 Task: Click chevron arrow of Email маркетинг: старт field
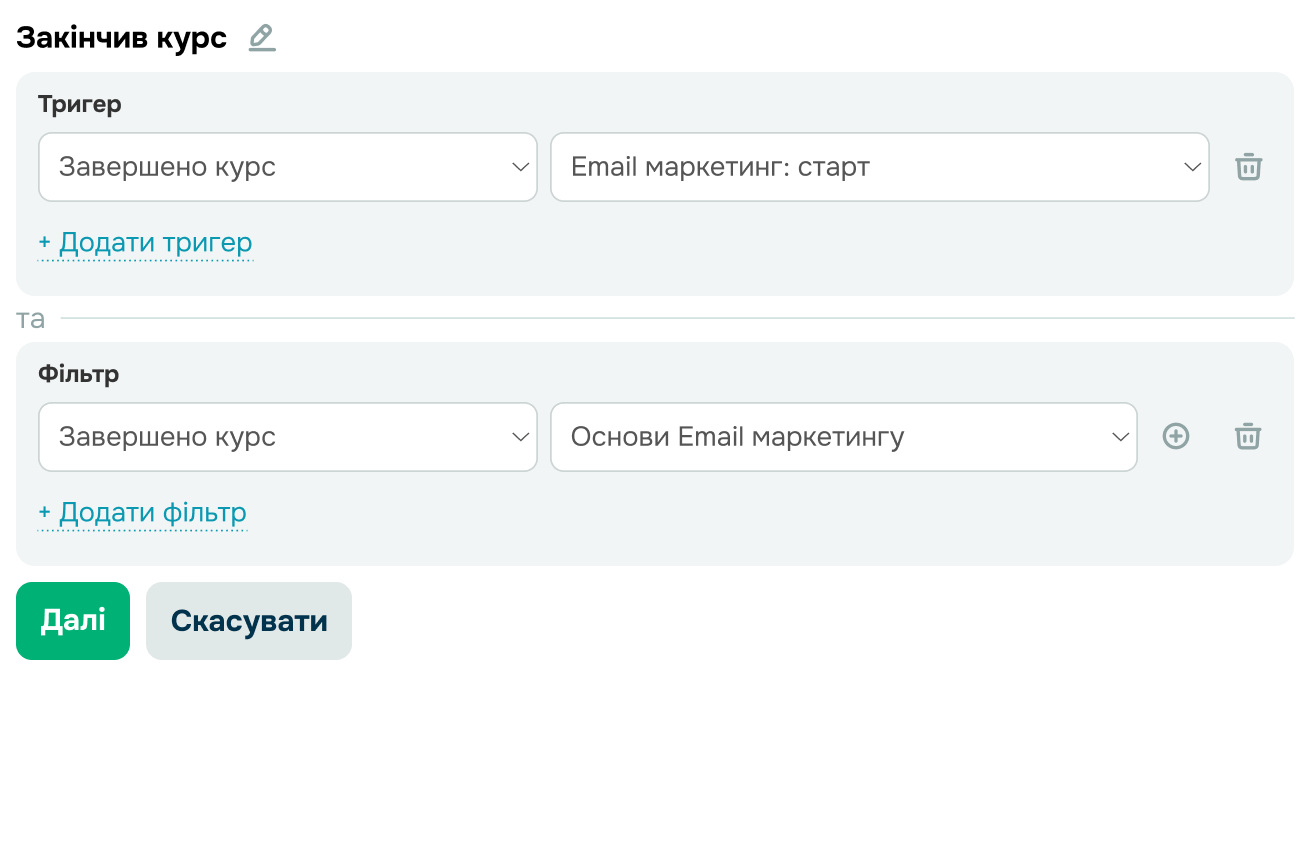(x=1192, y=167)
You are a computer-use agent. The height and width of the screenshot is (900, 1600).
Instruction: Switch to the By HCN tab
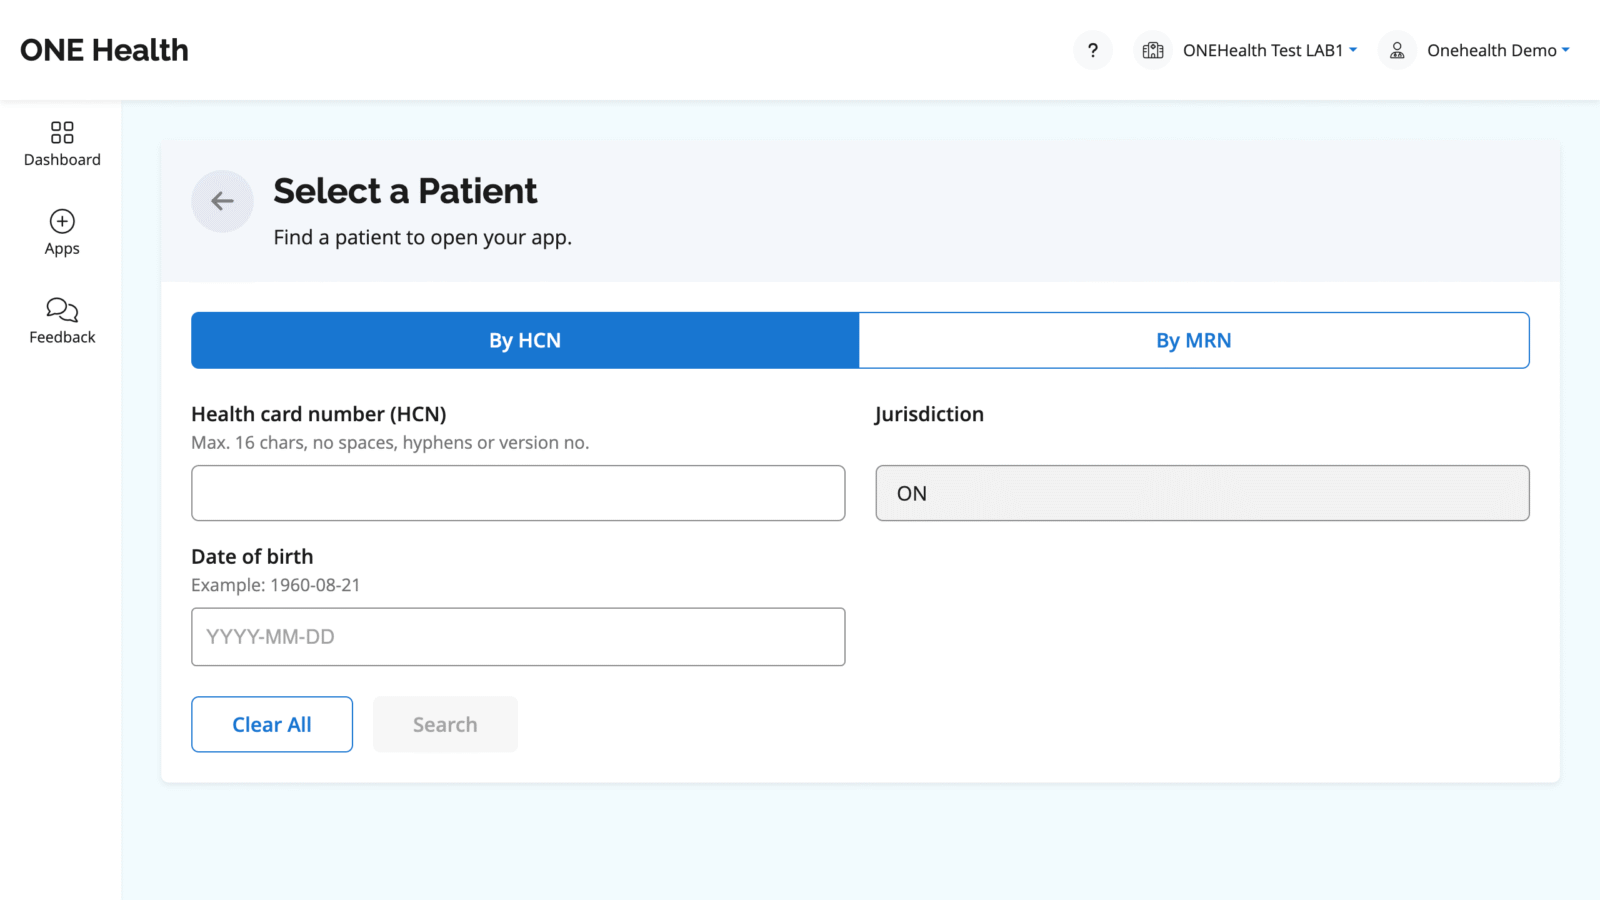[525, 340]
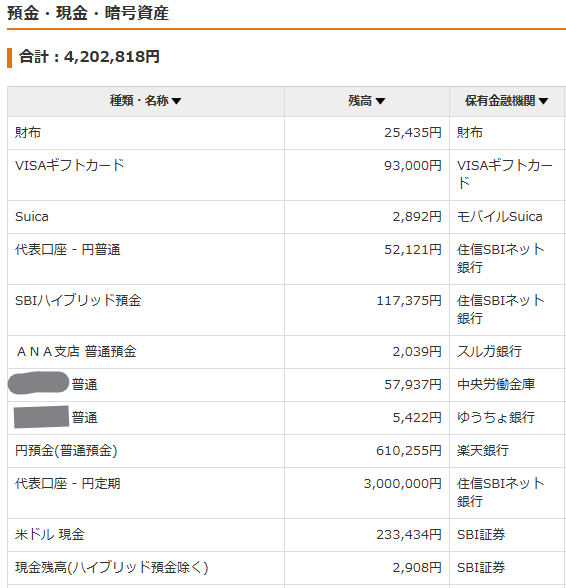
Task: Click 現金残高(ハイブリッド預金除く) entry
Action: click(111, 568)
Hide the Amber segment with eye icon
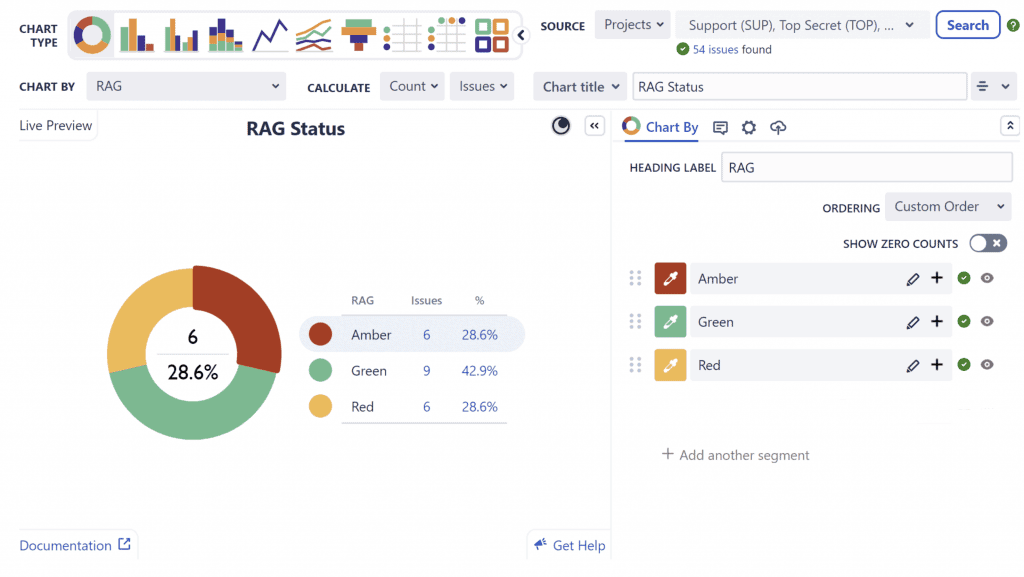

^^^^^^^^^^^^^^^^

Return the material exactly as written, except for any pictures it holds.

• Written answer
 Task: Click chevron arrow of Email маркетинг: старт field
(x=1192, y=167)
You are a computer-use agent. The height and width of the screenshot is (900, 1600).
Instruction: Switch to the By HCN tab
[525, 340]
Task: Click 現金残高(ハイブリッド預金除く) entry
Action: click(111, 568)
Hide the Amber segment with eye icon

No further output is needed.